Giving visitors the opportunity to “step inside the world’s greatest experiment”, London’s Science Museum has announced a major new exhibition set to open later this year.
The Large Hadron Collider is located 100 metres beneath the Jura Mountains in Switzerland. From this autumn, however, ‘Collider’ will allow budding particle physicists to experience CERN’s famous facility at the heart of the English capital.
Organised in close collaboration with CERN, Collider is the first exhibition of its kind and will offer attendees a unique behind-the-scenes look at the world’s largest particle physics laboratory through a range of multimedia exhibits.
This represents “the closest possible experience to visiting the famous site itself”, claim organisers.

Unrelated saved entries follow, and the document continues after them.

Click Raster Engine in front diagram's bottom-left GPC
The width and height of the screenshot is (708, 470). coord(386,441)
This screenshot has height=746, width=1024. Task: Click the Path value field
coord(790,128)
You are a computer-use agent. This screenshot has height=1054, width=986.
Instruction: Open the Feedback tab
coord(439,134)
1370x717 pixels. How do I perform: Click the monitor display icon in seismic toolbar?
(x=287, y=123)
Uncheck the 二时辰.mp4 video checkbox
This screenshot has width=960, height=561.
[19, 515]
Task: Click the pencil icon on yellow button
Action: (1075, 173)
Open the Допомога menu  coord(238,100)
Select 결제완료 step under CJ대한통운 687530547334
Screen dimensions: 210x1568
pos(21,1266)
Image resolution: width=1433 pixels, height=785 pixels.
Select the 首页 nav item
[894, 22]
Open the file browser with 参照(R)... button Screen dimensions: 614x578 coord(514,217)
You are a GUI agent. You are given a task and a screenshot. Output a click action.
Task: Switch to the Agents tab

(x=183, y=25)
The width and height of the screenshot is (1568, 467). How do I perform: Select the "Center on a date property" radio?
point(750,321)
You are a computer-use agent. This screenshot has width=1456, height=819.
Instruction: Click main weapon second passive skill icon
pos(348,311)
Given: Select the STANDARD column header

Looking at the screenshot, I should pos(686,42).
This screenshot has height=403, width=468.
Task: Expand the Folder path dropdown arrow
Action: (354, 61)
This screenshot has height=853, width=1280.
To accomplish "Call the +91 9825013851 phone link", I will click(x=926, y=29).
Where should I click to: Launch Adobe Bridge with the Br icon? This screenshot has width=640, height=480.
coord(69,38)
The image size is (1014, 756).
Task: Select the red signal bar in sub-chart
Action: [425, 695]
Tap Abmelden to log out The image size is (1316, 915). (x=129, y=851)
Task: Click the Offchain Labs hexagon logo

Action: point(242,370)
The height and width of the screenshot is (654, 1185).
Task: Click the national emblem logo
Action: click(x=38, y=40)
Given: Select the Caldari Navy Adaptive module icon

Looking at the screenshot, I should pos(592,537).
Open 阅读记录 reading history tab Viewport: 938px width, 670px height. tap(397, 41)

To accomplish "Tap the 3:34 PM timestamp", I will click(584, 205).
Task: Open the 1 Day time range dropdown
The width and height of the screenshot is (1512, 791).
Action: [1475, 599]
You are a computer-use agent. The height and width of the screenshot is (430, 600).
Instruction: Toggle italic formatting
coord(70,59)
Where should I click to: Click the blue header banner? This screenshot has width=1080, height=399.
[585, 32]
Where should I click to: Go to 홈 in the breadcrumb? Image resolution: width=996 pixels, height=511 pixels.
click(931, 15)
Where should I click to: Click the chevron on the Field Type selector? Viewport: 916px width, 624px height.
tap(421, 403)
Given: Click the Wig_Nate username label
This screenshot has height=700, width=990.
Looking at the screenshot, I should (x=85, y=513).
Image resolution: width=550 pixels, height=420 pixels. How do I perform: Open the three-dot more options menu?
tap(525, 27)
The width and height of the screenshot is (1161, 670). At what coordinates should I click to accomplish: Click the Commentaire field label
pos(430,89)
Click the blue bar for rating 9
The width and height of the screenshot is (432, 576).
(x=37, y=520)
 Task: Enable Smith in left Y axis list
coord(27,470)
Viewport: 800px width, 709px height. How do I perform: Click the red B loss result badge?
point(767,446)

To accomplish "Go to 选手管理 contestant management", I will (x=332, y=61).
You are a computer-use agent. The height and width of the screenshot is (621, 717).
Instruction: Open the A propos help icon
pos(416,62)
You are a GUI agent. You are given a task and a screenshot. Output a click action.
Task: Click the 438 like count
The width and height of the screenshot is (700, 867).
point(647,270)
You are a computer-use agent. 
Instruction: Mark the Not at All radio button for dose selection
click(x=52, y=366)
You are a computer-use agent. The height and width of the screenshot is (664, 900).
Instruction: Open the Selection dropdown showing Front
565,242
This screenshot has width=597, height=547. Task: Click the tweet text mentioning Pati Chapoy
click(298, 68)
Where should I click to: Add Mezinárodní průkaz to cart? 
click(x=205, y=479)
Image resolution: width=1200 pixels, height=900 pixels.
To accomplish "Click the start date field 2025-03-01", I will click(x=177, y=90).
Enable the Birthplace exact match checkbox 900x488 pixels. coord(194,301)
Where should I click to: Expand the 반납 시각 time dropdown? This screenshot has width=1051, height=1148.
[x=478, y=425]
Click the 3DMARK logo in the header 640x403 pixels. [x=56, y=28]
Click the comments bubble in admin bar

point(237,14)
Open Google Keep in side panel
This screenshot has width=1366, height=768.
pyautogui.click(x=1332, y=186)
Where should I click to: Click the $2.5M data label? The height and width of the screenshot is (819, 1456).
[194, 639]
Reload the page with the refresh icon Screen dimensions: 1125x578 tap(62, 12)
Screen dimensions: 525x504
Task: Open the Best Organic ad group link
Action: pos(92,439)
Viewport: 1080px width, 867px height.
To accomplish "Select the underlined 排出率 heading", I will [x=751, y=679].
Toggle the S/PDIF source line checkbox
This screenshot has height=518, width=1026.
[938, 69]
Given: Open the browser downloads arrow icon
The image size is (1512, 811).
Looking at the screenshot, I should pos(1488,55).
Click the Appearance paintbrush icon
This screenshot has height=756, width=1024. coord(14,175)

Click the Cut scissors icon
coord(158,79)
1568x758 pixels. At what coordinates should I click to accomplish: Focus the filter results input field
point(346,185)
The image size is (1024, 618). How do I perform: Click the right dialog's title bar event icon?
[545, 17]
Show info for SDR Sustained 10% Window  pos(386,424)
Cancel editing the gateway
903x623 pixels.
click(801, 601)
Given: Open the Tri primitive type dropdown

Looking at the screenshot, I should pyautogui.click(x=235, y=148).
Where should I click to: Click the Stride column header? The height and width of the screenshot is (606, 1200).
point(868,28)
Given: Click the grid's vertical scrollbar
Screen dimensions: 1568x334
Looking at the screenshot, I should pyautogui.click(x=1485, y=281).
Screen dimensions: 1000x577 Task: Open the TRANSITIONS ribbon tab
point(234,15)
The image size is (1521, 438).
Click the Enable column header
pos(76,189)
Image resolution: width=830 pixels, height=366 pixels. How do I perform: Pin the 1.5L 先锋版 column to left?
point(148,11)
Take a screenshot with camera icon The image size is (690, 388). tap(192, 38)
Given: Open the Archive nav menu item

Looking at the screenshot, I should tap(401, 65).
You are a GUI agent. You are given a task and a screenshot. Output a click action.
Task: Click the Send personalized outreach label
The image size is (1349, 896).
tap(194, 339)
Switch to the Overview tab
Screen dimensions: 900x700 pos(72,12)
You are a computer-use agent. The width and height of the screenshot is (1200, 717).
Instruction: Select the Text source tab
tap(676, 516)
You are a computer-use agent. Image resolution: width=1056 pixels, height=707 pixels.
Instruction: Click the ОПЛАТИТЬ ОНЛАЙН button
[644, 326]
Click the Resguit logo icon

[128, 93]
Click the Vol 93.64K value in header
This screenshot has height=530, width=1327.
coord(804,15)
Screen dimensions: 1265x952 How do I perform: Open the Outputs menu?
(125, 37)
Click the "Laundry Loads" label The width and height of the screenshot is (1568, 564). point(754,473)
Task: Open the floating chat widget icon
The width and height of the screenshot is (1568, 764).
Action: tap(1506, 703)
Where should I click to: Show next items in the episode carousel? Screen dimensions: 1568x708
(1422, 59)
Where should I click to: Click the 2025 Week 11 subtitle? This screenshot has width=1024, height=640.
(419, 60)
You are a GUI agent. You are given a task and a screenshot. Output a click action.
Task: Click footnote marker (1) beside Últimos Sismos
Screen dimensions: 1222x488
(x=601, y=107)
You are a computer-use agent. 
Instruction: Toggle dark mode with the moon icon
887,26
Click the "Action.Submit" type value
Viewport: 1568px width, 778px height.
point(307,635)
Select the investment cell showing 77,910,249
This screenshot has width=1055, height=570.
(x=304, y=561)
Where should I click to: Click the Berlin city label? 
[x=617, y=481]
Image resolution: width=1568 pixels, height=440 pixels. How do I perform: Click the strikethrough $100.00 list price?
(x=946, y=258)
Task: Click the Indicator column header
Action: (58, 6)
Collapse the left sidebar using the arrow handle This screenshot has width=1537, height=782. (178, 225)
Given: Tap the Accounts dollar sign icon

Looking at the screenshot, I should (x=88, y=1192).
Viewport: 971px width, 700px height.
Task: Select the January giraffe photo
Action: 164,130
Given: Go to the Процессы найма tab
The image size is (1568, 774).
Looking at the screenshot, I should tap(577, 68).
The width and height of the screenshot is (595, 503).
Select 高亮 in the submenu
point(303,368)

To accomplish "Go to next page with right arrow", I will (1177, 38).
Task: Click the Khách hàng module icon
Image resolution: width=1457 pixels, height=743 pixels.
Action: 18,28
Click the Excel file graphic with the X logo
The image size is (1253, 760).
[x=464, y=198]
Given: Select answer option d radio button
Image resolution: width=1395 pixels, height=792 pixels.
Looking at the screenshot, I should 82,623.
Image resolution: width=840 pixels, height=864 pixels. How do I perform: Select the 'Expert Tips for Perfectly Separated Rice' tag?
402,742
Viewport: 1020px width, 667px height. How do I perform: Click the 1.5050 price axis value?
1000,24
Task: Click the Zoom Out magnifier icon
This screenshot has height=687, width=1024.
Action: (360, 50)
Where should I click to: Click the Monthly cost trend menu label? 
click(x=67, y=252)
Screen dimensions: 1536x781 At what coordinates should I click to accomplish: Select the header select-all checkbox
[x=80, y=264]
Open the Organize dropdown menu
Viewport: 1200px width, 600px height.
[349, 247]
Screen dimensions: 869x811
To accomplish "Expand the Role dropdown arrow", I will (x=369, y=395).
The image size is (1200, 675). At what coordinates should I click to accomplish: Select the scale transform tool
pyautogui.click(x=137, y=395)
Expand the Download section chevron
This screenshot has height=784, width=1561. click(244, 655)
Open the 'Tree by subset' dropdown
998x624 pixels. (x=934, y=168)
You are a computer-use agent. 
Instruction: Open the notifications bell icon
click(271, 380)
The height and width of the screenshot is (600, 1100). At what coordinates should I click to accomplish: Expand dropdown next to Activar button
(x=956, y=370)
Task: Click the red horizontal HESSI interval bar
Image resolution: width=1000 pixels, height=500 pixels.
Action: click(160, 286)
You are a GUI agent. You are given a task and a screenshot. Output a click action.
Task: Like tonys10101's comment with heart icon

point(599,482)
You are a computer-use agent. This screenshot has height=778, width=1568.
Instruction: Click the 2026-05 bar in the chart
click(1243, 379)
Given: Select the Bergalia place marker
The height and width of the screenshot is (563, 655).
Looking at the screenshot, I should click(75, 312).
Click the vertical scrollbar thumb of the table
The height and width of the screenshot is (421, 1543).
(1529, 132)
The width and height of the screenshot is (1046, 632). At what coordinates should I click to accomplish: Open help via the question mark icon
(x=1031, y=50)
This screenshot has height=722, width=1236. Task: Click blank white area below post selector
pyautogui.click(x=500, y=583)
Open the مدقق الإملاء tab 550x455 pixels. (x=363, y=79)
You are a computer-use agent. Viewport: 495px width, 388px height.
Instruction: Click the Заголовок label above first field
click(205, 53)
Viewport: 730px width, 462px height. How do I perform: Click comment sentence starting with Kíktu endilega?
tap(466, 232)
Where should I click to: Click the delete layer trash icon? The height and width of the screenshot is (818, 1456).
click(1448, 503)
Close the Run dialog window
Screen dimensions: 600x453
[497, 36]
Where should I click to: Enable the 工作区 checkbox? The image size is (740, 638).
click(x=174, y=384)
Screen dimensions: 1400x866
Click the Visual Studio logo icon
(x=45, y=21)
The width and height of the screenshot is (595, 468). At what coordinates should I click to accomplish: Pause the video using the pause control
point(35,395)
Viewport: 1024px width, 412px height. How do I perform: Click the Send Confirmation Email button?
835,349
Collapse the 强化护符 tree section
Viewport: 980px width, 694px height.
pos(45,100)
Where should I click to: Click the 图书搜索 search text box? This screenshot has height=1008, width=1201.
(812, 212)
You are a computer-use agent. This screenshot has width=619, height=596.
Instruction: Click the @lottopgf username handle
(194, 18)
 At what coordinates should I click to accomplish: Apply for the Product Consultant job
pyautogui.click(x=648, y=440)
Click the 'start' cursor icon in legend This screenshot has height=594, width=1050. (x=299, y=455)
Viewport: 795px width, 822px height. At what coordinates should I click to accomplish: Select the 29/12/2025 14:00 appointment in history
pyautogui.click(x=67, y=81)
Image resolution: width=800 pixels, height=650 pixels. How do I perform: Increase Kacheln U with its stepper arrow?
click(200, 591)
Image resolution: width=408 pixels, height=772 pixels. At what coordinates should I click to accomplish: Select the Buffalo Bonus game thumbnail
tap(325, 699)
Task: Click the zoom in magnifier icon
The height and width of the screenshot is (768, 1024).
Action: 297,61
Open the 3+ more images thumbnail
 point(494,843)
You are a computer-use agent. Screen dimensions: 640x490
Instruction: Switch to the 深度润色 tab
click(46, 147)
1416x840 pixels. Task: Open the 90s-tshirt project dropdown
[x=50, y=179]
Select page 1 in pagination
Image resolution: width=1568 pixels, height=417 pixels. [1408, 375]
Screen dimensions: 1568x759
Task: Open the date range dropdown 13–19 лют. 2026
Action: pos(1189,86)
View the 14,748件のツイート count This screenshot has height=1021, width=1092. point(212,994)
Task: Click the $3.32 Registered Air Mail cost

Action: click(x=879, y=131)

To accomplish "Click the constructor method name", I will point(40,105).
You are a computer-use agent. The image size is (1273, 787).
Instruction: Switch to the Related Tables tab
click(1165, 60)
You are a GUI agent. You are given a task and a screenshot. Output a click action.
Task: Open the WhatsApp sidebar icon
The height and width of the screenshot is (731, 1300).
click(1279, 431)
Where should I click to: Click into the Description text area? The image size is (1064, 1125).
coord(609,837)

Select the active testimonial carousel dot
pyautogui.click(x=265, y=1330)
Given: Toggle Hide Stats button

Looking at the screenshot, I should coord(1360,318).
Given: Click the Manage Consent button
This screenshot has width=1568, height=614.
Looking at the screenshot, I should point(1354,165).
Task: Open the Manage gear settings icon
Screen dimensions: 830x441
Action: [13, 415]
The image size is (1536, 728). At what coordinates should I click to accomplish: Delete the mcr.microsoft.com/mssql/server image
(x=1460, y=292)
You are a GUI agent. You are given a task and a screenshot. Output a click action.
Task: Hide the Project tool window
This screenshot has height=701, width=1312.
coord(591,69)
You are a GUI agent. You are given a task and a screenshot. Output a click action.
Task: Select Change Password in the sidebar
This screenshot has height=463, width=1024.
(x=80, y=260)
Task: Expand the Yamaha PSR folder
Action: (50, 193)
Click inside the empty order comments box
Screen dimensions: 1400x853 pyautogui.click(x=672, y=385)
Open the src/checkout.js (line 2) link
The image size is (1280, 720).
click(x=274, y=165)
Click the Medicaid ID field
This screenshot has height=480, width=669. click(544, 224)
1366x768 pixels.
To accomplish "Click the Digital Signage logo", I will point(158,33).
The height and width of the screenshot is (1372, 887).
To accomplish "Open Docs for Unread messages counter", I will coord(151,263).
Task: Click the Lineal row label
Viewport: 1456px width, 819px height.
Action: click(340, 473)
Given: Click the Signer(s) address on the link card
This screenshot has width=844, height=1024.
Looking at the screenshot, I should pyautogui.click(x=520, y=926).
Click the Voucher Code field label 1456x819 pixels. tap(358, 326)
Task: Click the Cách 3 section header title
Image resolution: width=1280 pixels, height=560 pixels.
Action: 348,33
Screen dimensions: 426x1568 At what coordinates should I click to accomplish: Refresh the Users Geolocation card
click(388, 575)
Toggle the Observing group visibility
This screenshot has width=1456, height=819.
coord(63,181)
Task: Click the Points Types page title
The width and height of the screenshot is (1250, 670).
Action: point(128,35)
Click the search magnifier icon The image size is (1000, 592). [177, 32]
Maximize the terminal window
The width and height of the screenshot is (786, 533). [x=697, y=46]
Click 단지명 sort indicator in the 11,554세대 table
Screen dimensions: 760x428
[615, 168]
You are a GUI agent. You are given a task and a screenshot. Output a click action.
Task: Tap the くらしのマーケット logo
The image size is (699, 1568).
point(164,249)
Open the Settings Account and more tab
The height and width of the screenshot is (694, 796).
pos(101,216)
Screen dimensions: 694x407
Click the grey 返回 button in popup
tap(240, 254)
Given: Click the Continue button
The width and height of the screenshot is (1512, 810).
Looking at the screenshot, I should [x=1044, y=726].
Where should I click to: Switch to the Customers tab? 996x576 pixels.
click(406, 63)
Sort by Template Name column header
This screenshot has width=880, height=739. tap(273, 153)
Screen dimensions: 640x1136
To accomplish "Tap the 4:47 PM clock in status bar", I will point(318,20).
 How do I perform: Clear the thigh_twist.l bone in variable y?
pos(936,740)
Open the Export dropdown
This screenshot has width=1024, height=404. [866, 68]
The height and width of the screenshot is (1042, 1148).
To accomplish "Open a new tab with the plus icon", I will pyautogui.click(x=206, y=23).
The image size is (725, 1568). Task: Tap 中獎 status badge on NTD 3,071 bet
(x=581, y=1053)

Exhibition-goers can explore replicas of places in the CERN facility, including a control room and an impressive underground detector cavern. The Science Museum promises that “virtual scientists and researchers” will be in attendance thanks for innovative use of theatre, video and sound art. Interactive exhibits will give visitors the chance to investigate cutting-edge scientific tools and apparatus up-close.
The exhibition’s centrepiece is a huge wrap-around projection that puts visitors right inside the Large Hadron Collider’s 27 km tunnel, immersing them in scenes like a giant experiment cavern and showing exactly what happens when two particles collide.
Additionally, several items have been loaned directly from CERN. These include elements from the collider’s four massive detectors and a section of the 15 m magnets used to steer particle beams.
A range of exhibits illustrating the history of particle physics will provide context to CERN’s groundbreaking work, including the apparatus credited with helping JJ Thomson discover the electron in 1827.
Collider will open on November 13th and run for six months. In the meantime, the Science Museum is still one of the capital’s leading tourist destinations and well worth a visit for those staying in Luxury London hotels this year. Those travelling via the London Underground should head towards the South Kensington tube stop, where a pedestrian subway leads visitors directly to the museum entrance.